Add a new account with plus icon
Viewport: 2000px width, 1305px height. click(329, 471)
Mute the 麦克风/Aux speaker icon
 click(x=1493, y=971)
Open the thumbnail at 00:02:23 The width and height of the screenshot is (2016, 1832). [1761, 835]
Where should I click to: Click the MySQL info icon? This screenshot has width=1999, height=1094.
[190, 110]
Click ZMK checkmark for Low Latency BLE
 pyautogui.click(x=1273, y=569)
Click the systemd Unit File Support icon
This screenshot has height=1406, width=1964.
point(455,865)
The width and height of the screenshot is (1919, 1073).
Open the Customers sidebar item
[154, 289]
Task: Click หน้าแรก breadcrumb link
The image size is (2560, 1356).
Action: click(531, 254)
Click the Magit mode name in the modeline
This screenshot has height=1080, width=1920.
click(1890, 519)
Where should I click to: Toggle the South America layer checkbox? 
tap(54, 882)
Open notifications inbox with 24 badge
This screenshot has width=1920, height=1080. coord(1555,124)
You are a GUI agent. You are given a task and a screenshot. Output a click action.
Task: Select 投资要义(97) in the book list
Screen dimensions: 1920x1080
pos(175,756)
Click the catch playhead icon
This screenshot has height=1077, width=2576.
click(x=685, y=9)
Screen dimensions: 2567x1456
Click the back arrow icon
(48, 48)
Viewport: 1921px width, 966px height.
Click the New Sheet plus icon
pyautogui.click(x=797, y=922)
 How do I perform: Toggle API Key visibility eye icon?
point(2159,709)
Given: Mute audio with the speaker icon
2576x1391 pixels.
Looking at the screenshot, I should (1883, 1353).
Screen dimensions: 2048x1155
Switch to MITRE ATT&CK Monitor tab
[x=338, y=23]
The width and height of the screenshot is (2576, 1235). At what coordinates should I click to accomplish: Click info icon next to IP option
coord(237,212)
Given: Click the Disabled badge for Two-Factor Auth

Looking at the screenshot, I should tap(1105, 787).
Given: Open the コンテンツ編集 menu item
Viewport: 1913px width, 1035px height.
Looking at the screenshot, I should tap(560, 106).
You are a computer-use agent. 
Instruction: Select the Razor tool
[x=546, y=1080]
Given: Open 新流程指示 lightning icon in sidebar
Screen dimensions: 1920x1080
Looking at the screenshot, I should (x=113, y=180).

────

* **Try it**:
In the listing above, find the line with "Screen dimensions: 2567x1456" and the line with "Given: Mute audio with the speaker icon"; set down exactly those two lines and every line between them, nothing more.

* **Output for this task**:
Screen dimensions: 2567x1456
Click the back arrow icon
(48, 48)
Viewport: 1921px width, 966px height.
Click the New Sheet plus icon
pyautogui.click(x=797, y=922)
 How do I perform: Toggle API Key visibility eye icon?
point(2159,709)
Given: Mute audio with the speaker icon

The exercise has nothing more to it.